Juan Marcos Mancilla, gerente de Logística de Puerto, comentó que la reunión de planificación de recaladas para la temporada fue muy importante, pues contó con la participación de todos los agentes vinculados con esa actividad.
Autoridades públicas, encargados de coordinar con los diferentes barcos, jefes de terminales y los responsables del recorrido de los pasajeros en la ciudad estuvieron allí, precisó.
Entre las principales novedades figura el debut en aguas chilenas de cuatro naves de reconocido prestigio, el Queen Anne, Carnival Firenze, Scenic Eclipse II y Discoverer.
Otro dato importante es el tamaño de los buques que atracarán en Valparaíso, como el Majestin Princess, con un peso cercano a 132 mil toneladas y 330 metros de largo, que equivalen a unas tres canchas de fútbol.
Además, de los 30 arribos programados, nueve estarán por lo menos una noche en la ciudad, lo cual rompe la tradición del visitante de paso.
La alcaldesa sustituta de Valparaíso, Javiera García, dijo que ese puerto está consolidado como principal puerta de ingreso del turismo marítimo a Chile y un destino cada vez más atractivo a nivel internacional.

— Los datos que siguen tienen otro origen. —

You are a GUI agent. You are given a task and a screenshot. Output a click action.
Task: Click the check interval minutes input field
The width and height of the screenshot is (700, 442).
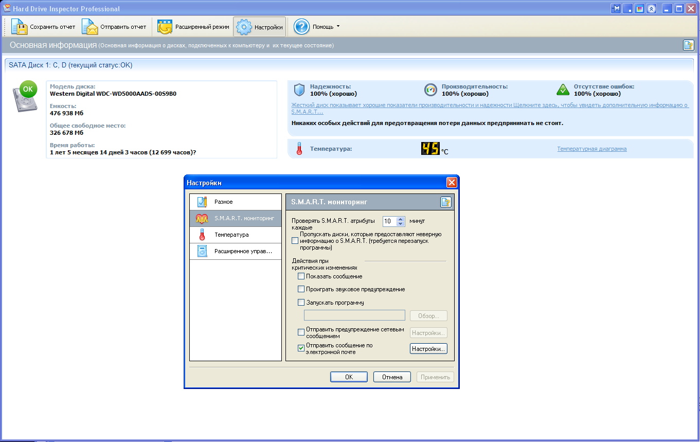pyautogui.click(x=389, y=221)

Más visitantes significan mayor movimiento para el comercio, la gastronomía y los servicios locales, afirmó la jefa edil.
El secretario ejecutivo de la Corporación Puertos del Sur, Eric Petri, reconoció la gestión de los agentes para atraer navíos de gran tamaño, lo cual permitirá mostrar a un mayor número de personas los encantos de la ciudad Patrimonio de la Humanidad.
Petri señaló que, según las estadísticas, el 46 por ciento de las personas cuando bajan del barco toman un tour para recorrer la urbe y sus cerros, lo cual desmiente la versión según la cual la inmensa mayoría se traslada a las viñas.